Geen woord van rouw over wat Minco en haar gezin hun leven lang heeft achtervolgd, hij heeft het over zichzelf. Hij en zijn familie zijn „beschaamd” en pijnlijk getroffen. En hij móet even noteren dat de „onverkwikkelijke geschiedenis” dateert van „vóór ieder van ons geboren was”. Daarmee staat het wijze ‘Hij kan er niks aan doen’ van de schrijfster nu tegenover het onbenullige ‘Ik was nog niet geboren’ van de kleinzoon.
[…]
Wij hebben hier niets mee maken, impliceert de ‘echte’ kleinzoon van het personage. Opnieuw.

Godbewaarme.

En daarmee plaatst Roodnat de kleinzoon in directe lijn met zijn grootouders. Hij is net zo. Dat is niet eens een valse suggestie, dat is een schofterige suggestie.

Ik citeer de volledige reactie van Dorleijn uit het boekje:

Bij de voordracht voor de P.C. Hooft-prijs 2019 werd ik geconfronteerd met het voor mij schokkende bericht dat de personages uit het klassieke, schrijnende verhaal ‘Het adres’ van Marga Minco mijn grootouders betroffen. De historische achtergronden, door Jessica Voeten uit de doeken gedaan in ‘De prijs van het adres’, kunnen mij en de andere kleinkinderen alleen maar beschaamd maken. Zij en ik zijn er bijzonder door ontsteld en zullen er alles aan doen na te gaan wat er nog aan eigendommen aanwezig is. We beseffen dat we daarmee niets goed kunnen maken. We kenden allen het verhaal, maar niet de specifieke, onverkwikkelijke geschiedenis, die plaatsvond vóór ieder van ons geboren was, maar die na driekwart eeuw ons pijnlijk heeft geraakt en ons in feite sprakeloos maakt.
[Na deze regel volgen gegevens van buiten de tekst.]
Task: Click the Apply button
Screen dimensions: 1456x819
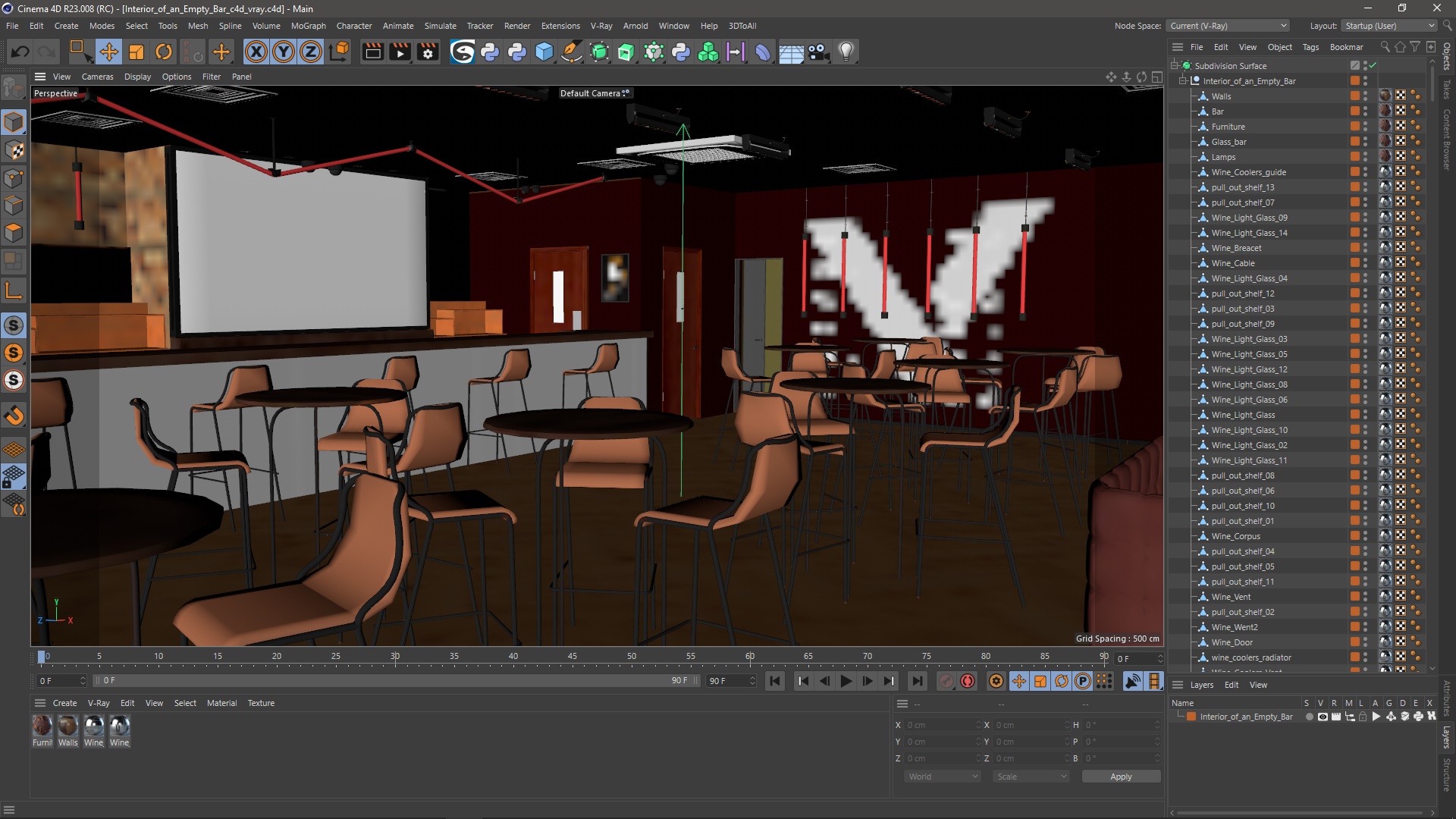Action: coord(1120,777)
Ik zie in deze reactie niet iemand die wegloopt van de geschiedenis, maar juist iemand die de implicaties van deze geschiedenis – ondanks dat alles plaatsvond voor de geboorte van een van de kleinkinderen – toch onderkent en erkent. Ik ken Dorleijn een beetje vanuit de literaire zijlijn en ken hem alleen maar als een aimabele, oprechte en uiterst betrouwbare wetenschapper. Je zou, of je nu een presentator van een radioprogramma bent of een gewaardeerd columnist van de krant, hem ook kunnen geloven op zijn woord.